Sein Trainer reiht sich nicht in die Suche nach Superlativen ein, er analysiert Glatzels Entwicklung mit jener Nüchternheit, die er auch walten ließ, als es den schlaksigen Angreifer gegen die Kritiker zu verteidigen galt. Dass der einst bei den Münchner Löwen und in Unterhaching aussortierte Stürmer nun verlässlich trifft, sei "ein Spiegelbild dessen, was die Mannschaft ihm bietet".

Walter wertet zumindest öffentlich andere Dinge aus, an denen er den Wert seines Mittelstürmers bemisst. "Bobby macht unheimlich gut die Bälle fest, arbeitet mit dem Körper in den Gegenspieler rein. Er wartet nicht, bis der Ball zu ihm kommt, sondern nimmt schon vorher eine gute Haltung ein. Er hat sich richtig gut entwickelt."

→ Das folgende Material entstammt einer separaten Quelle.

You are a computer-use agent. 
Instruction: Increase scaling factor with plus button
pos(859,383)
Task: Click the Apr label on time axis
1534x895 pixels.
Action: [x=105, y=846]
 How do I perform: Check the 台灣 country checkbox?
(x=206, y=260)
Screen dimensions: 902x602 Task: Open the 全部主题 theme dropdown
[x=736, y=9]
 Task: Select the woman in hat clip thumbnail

Füllkrug will wieder den Bizeps zeigen

Diese Entwicklung will Glatzel am Sonntag fortsetzen und im Idealfall wieder zum Derbyhelden werden. Aber diesen Plan haben auch andere - Bremens Füllkrug zum Beispiel. Beinahe auf den Tag genau sechs Jahre liegt folgende Aussage des Angreifers am Sonntag zurück: "Ich habe mich sowieso nie richtig mit meinem damaligen Verein identifiziert." Getätigt hatte Füllkrug sie am 26. Februar 2016, im Anschluss an ein Freitagabendspiel in der 2. Liga, Nürnberg gegen Fürth, Frankenderby. Per Kopf erzielte der damalige Nürnberger Füllkrug, der 2013 für eine Saison vom SV Werder Bremen nach Fürth verliehen worden war, den späten 2:1-Siegtreffer - gegen seinen offenbar ungeliebten Ex-Klub.

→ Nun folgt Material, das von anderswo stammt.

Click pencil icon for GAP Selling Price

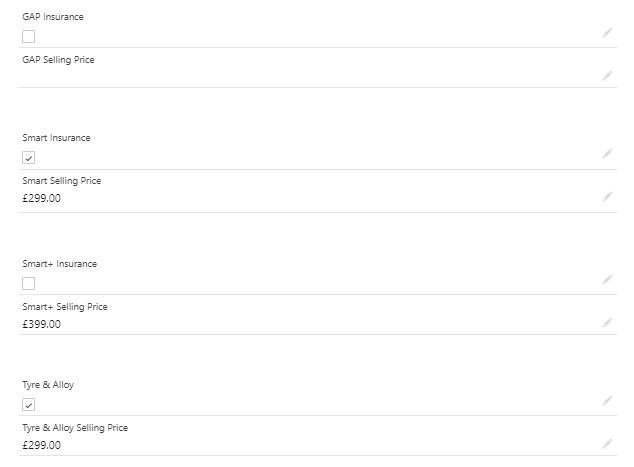pos(607,75)
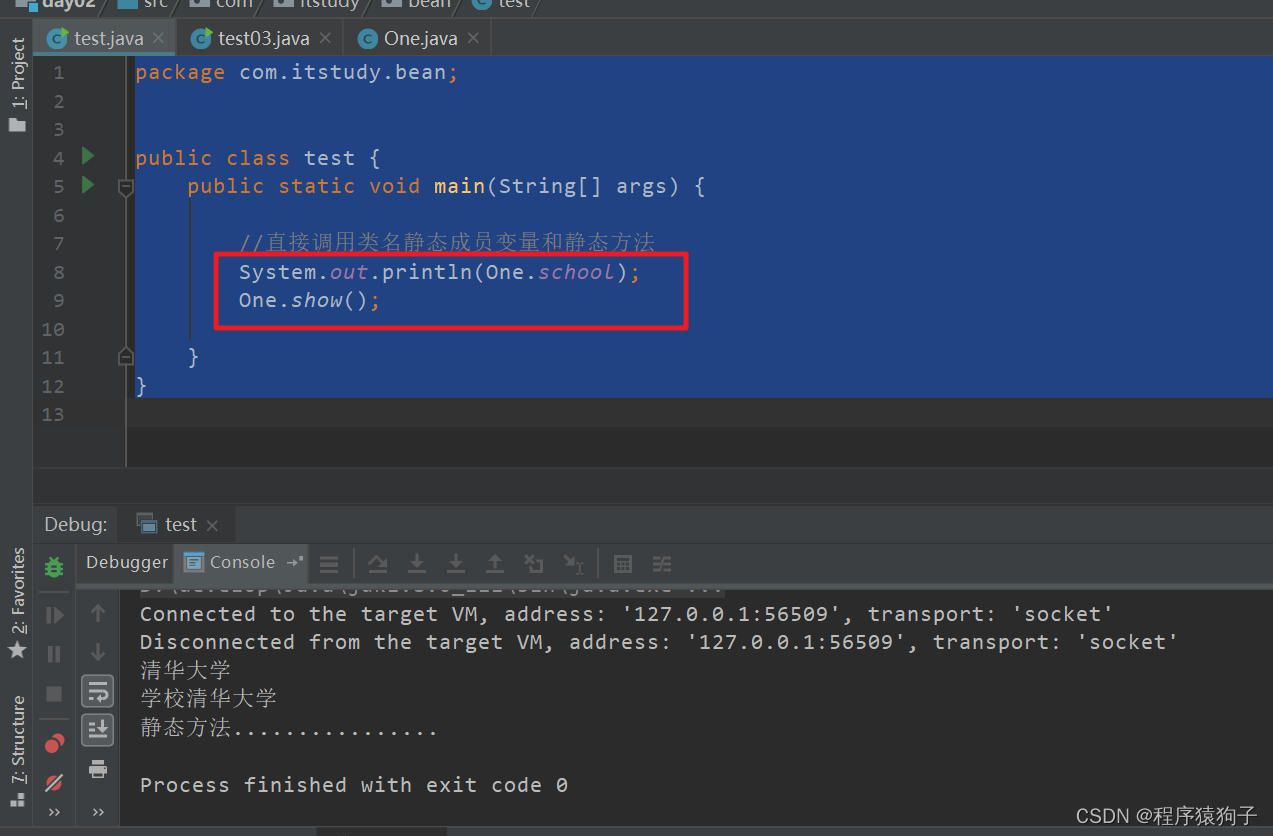Click the Step Over debugger icon
The image size is (1273, 836).
coord(377,563)

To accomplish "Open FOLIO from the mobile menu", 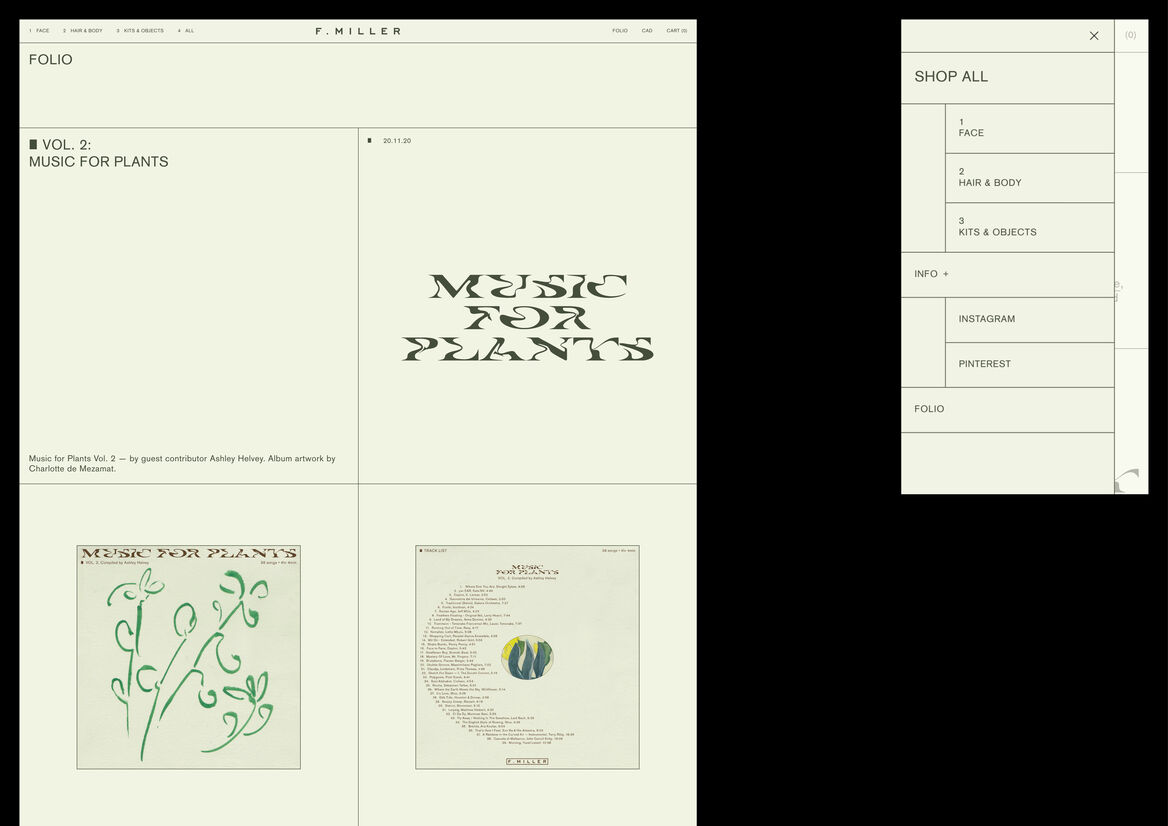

Ungefähr die gleichen Sympathiewerte besitzt naturgemäß auch der Hamburger SV bei dem Angreifer aus der Werder-Jugend, daran ließ Füllkrug bereits bei einer Vorstellungsrunde anlässlich seiner Rückkehr nach Bremen im Sommer 2019 keine Zweifel. Nun bietet sich ihm also beim HSV eine Gelegenheit, wieder Derbyheld zu werden. Am 15. April 2017 kam dem heute 29-Jährigen jene Sonderrolle ebenfalls zu, eine ganz persönliche obendrein, als gebürtiger Hannoveraner im Niedersachsenderby zwischen 96 und Eintracht Braunschweig. Wieder traf Füllkrug zum Sieg (1:0), zelebrierte mit aufgepumpter Bizeps-Geste vor der Kurve. Schon im Frankenderby hatte er ähnlich posiert. 

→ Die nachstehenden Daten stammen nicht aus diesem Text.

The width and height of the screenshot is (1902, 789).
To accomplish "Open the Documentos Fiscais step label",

Diese Geste wollen sie im Lager der Bremer natürlich am Sonntag wieder sehen. Füllkrug ist aktuell in Topform, hat seit dem 11. Spieltag zehnmal getroffen. Nach schwierigem Start, als der Stürmer kein Selbstvertrauen hatte, alles verballerte und zwischenzeitlich mit einem Platz auf der Bank Vorlieb nehmen musste, hat sich der kopfballstarke Angreifer gefangen.

Das Zusammenspiel mit Marvin Ducksch funktioniert hervorragend, die beiden Bremer Stürmer sind für jede Defensive in der Liga schwer zu verteidigen. Wenn Trainer Ole Werner bei dem Bremer Duo von einer "Mischung aus fußballerischer Qualität sowie Durchsetzungsfähigkeit und Wucht" spricht, sind vor allem die beiden letzteren Attribute Füllkrug zuzuschreiben. Und genau das will der Angreifer auch am Sonntag beim HSV zeigen.

Es ist ein Duell auf Augenhöhe, der Zweite empfängt vor 25.000 Zuschauern den Ersten, beide Mannschaften trennt nur ein Punkt. Bleibt also noch die Frage: Wer wird der nächste Derbyheld?